Where are all of my spaghetti squash lovers??? Definitely raising my hand here. I get along very well with carbs from pasta and breads, but they aren’t always my true friends in the end.
Spaghetti squash is a great alternative to pasta, and it does not taste like a vegetable! At all! But don’t take my word for it; you must try it for yourself. If you haven’t incorporated spaghetti squash into your weekly meal plans, you seriously should.
Below, I’m sharing my way of preparing spaghetti squash, as well as a couple of recipes from Hungry Girl.
1. Preheat oven to 350.
2. Place spaghetti squash in a 9×13 casserole dish with about 1 inch of water on the bottom. (I really believe this helps prevent scorching)
3. After 30 minutes (depending on your oven), take the spaghetti squash out. Halve the squash length-wise, and let it cool enough to be able to handle.
Scoop out the seeds and stringy innards, for lack of a better word. Then take a fork and work the inside of the squash loose. It’ll come apart in strands, just like spaghetti. After taking a fork to the squash, this is where some people stop and just eat it with sauce. It is perfectly good this way!
was a gourmet chef in another lifetime like to pretend I’m a gourmet chef in the kitchen, I take an extra 10 minutes to saute my garlic and onions and whatever other veggies and/or meat that I have. Then, at the last minute I throw in my spaghetti squash and crank up the heat in the pan just to combine the flavors and bring everything to the same temp. Grab your favorite pasta sauce and dinner is done. Voila!

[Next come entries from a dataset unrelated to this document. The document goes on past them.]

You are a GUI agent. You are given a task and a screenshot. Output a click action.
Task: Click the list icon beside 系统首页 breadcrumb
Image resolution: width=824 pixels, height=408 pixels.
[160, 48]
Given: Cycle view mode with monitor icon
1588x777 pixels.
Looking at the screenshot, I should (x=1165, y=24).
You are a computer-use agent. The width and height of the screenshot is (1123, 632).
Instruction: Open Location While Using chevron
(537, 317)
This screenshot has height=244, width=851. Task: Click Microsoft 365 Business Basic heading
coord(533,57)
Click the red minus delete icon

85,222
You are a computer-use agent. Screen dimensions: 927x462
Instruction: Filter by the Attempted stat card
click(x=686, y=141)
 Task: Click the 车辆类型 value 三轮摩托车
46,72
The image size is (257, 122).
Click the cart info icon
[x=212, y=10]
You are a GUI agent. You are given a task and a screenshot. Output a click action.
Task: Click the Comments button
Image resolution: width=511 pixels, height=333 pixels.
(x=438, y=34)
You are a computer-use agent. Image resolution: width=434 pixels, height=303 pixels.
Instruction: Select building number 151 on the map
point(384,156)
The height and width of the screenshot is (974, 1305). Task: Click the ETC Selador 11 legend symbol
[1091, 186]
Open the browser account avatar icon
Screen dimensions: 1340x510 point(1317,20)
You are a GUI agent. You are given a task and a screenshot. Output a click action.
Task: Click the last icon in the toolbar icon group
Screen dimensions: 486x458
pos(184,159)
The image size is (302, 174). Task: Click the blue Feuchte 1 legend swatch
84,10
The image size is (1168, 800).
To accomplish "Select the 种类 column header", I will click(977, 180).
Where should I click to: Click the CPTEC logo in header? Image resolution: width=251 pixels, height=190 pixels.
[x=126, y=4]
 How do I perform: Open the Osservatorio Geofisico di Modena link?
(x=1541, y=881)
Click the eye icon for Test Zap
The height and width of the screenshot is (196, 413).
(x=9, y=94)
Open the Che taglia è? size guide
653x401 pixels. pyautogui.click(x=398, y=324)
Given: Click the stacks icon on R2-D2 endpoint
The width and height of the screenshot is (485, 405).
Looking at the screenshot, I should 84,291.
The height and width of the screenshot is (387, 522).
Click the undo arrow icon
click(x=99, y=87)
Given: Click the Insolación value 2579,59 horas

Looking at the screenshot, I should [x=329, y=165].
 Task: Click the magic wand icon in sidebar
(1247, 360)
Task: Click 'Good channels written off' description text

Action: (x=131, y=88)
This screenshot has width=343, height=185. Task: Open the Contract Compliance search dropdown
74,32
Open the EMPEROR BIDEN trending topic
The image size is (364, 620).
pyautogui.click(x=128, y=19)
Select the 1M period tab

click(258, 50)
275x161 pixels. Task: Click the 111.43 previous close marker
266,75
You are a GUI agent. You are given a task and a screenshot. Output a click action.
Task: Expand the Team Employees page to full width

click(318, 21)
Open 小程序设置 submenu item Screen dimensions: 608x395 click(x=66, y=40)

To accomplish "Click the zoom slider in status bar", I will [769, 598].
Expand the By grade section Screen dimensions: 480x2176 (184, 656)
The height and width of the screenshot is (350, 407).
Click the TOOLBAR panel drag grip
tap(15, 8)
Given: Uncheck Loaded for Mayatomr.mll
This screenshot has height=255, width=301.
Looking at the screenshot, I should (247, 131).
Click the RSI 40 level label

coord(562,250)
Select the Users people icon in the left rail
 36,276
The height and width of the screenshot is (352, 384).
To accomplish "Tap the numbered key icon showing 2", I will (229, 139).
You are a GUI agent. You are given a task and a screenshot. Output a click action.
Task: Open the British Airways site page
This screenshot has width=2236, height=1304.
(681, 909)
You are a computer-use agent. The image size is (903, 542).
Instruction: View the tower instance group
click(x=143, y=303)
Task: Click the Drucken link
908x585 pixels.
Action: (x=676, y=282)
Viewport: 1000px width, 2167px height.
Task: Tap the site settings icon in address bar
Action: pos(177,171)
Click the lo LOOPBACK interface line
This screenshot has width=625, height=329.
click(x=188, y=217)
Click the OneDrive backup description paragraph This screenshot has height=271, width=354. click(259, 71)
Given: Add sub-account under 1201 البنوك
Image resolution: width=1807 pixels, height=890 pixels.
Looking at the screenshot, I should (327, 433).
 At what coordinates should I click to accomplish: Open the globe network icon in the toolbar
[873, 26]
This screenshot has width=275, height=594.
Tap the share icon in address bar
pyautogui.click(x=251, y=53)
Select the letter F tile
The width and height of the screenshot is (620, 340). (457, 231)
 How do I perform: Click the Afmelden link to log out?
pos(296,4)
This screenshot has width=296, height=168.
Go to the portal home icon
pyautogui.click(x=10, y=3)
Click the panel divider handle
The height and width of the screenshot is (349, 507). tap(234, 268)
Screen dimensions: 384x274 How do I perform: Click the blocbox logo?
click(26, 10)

The Hungry Girl has some great spaghetti squash recipes that she shared on her blog, complete with nutrition facts and printable recipes. She’s awesome like that.
Note: I learned today that I have been skipping a very important step in preparing spaghetti squash: straining and blotting. This would be the reason for the excess liquid on my plate. Trial by error, right? I never minded it before, but I’m definitely not going to make this mistake next time. Blot your squash!
There are a few minor variations to making this dish but it is a really simple one to prepare. If you’re looking to curb those carb cravings and still have your spaghetti too, this is the way to go.
Now go get your squash on and consider it an easy healthy dinner night!
***Update: I strained! It’s totally worth the extra step.